Como: superiori già chiuse
L’ira dei presidi: «Scelta assurda»

Polemiche per la decisione della Regione. «Inutile aver investito soldi e tempo nella sicurezza»

«È un modo strano di curare il paziente».

La decisione di ricorrere in toto alla didattica a distanza lascia l’amaro in bocca ai presidi cittadini. Dopo mesi di fatiche, passati a misurare i banchi e a dotare i propri istituti di protocolli funzionanti, si decide di chiudere. Ma a non aver funzionato non sono state le scuole, che pagano invece per problemi non risolti da altri.

«Non ci hanno consultato»

«Non trovo sia stata una scelta corretta – commenta la preside del Caio Plinio Silvana Campisano – presa senza consultare le scuole. Sono molto amareggiata: abbiamo lavorato in solitudine e speso soldi per garantire la sicurezza e poi dobbiamo tenere i ragazzi a casa, quelli che pagano di più questa situazione».

Al Setificio ci si sta organizzando affinché si possa svolgere le ore di laboratorio in presenza, così come consente la norma. «Le dinamiche del contagio si percepiscono dopo – aggiunge il preside Roberto Peverelli – però, la scuola al momento sta funzionando e sta svolgendo un ruolo educativo sul rispetto delle regole. Inoltre, la diffusione del contagio non dipende principalmente da comportamenti irresponsabili delle persone, che di sicuro ci sono, ma anche da scelte non fatte o fatte male. Penso ai trasporti, nodo irrisolto, e alle difficoltà degli ultimi tempi sui tracciamenti».

Per il preside del Volta Angelo Valtorta le scuole non sono responsabili dell’aumento dei contagi: «Non discuto la scelta, di sicuro presa di concerto con gli esperti – spiega – però le aule sono luoghi sicuri e applicano protocolli rigidi. Inoltre, s’interviene sulle scuole lasciando liberi i ragazzi nel pomeriggio e senza toccare i trasporti».

Dopo l’incontro avvenuto ieri fra l’Anci, i sindaci delle città capoluogo della Lombardia e il presidente della Regione Attilio Fontana, il sindaco di Como Mario Landriscina parla di “situazione delicata”. «I nostri numeri – conferma Landriscina – non sono i peggiori, ma sono certo “duri”. Il punto di partenza è salvaguardare la parte sanitaria, senza trascurare quella economica e scolastica. Un’altra sfida è non bloccare la mobilità e, al contempo, non affossare la scuola».

«Cambiare gli orari»

Per il primo cittadino, preoccupato dalla probabile crescita della povertà in città, una soluzione potrebbe essere una riduzione generalizzata delle attività e del ritmo delle giornate, estesa a tutta la città e non solo al mondo della scuola. Quindi, per le lezioni, si parlerebbe di una percentuale di studenti in presenza, con rotazioni mattutine e pomeridiane, così da utilizzare i mezzi di trasporto senza affollarli.
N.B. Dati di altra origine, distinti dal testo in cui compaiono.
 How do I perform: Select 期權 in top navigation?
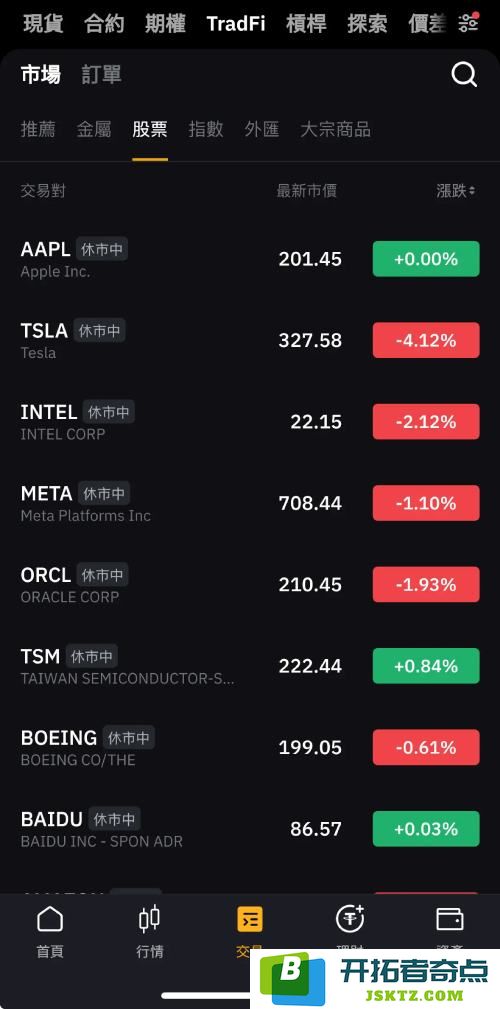165,24
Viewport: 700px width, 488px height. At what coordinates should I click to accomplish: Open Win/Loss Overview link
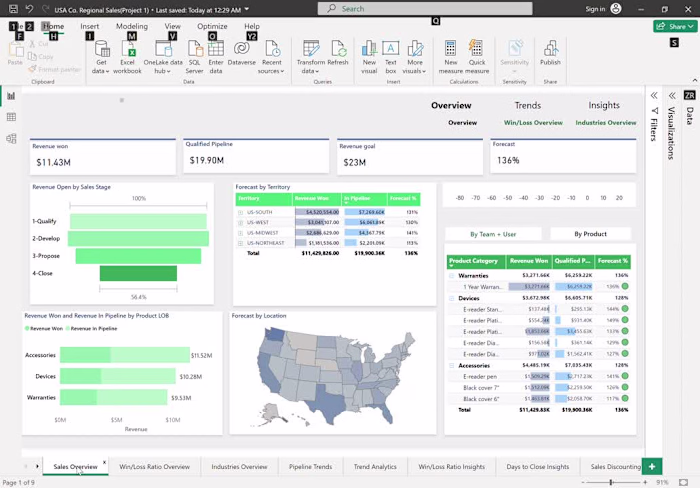pos(533,122)
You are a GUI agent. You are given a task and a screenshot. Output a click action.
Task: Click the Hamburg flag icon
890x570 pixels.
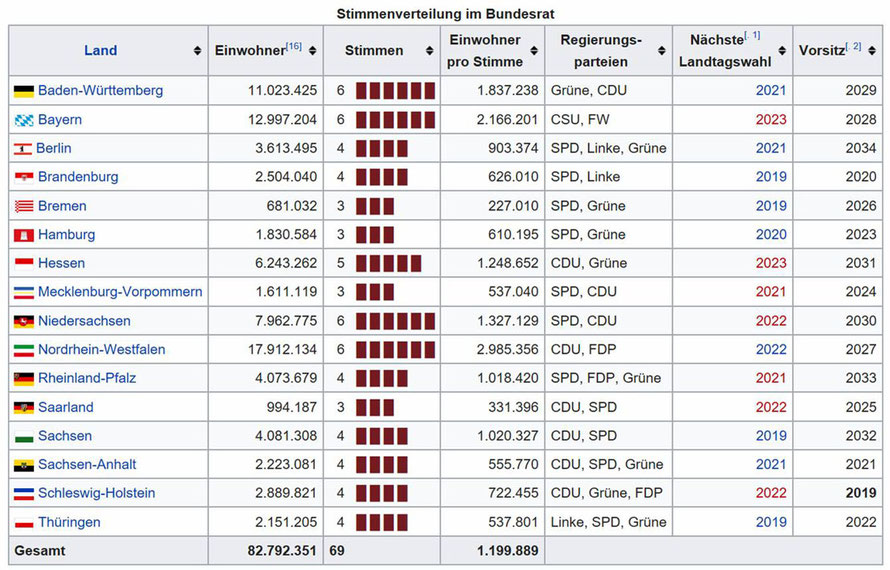pos(24,236)
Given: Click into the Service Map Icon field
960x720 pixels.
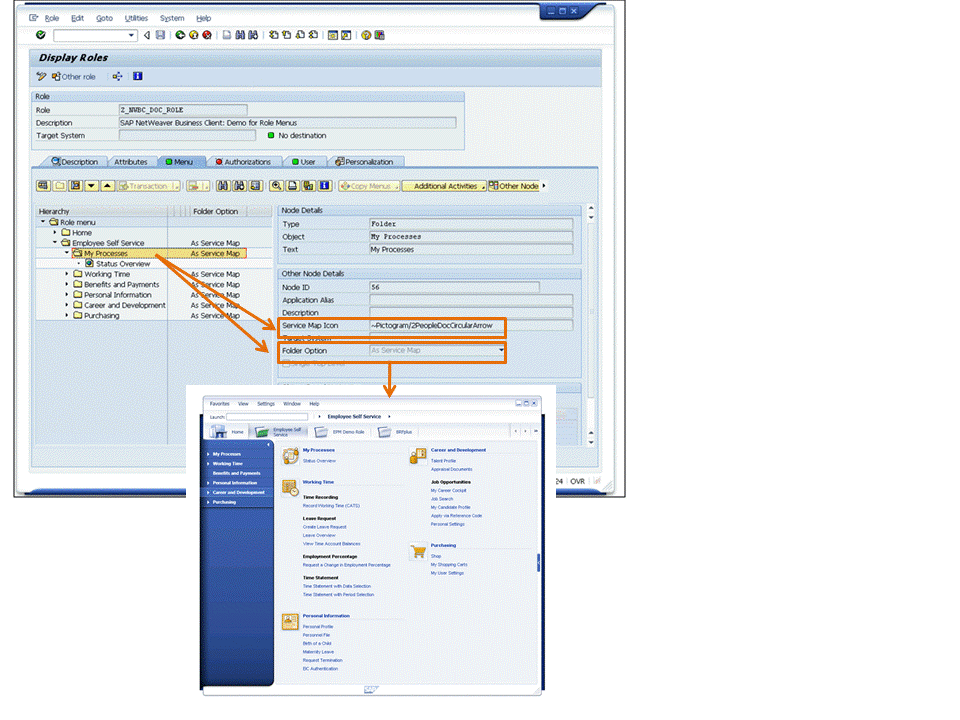Looking at the screenshot, I should click(471, 326).
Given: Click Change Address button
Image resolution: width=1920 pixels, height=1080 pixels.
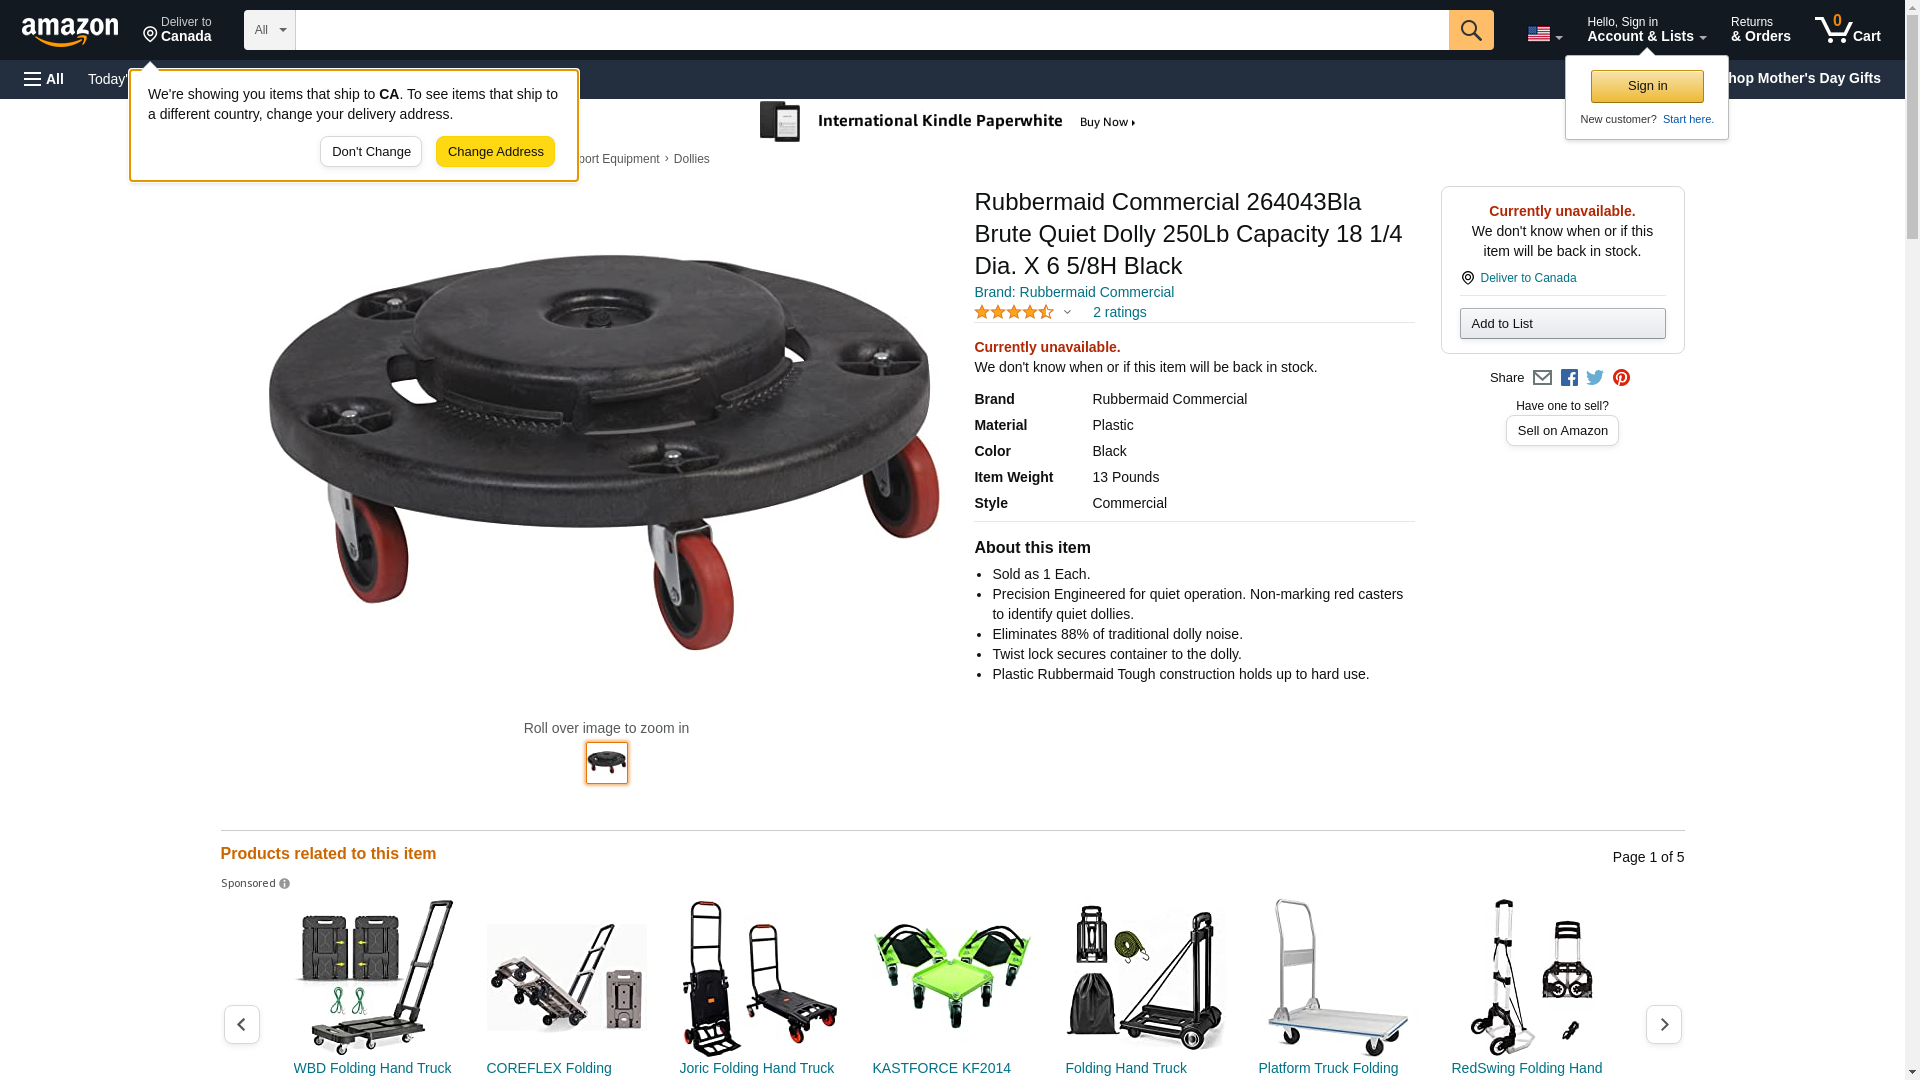Looking at the screenshot, I should click(495, 152).
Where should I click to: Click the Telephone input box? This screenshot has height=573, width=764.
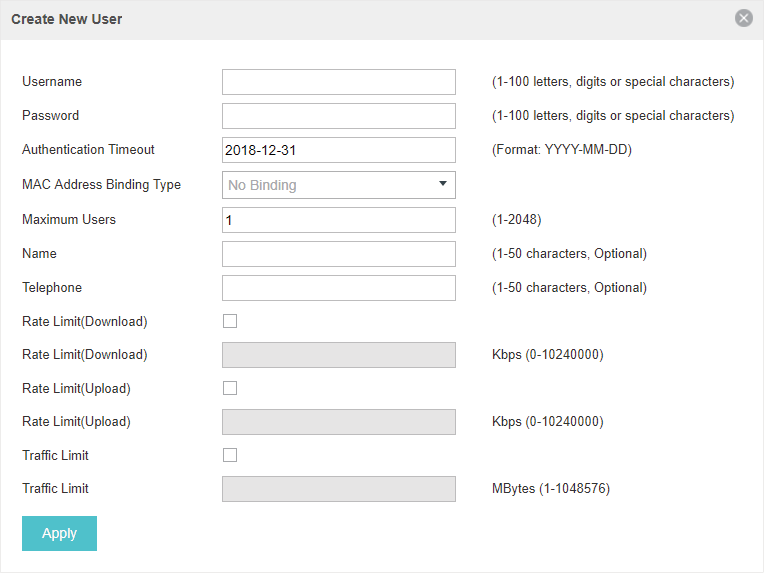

«Certo – conclude Landriscina – servono risorse e personale. E, per esempio, se arrivassero per i mezzi di trasporto sarebbe un aiuto». Intanto, per il consigliere regionale Pd Angelo Orsenigo «la didattica a distanza parziale può funzionare perfettamente, ma si tenga conto che per i giovani è importante essere presenti anche di persona, sia da un punto di vista dell’apprendimento, che sociale.». Per Raffaele Erba, consigliere regionale dei Cinque Stelle, chiudere le scuole «da un giorno all’altro, senza un minimo di preavviso, è un grave errore. Misure con un impatto così importante vanno concertate con il ministero dell’Istruzione e con gli istituti scolastici con un minimo di anticipo».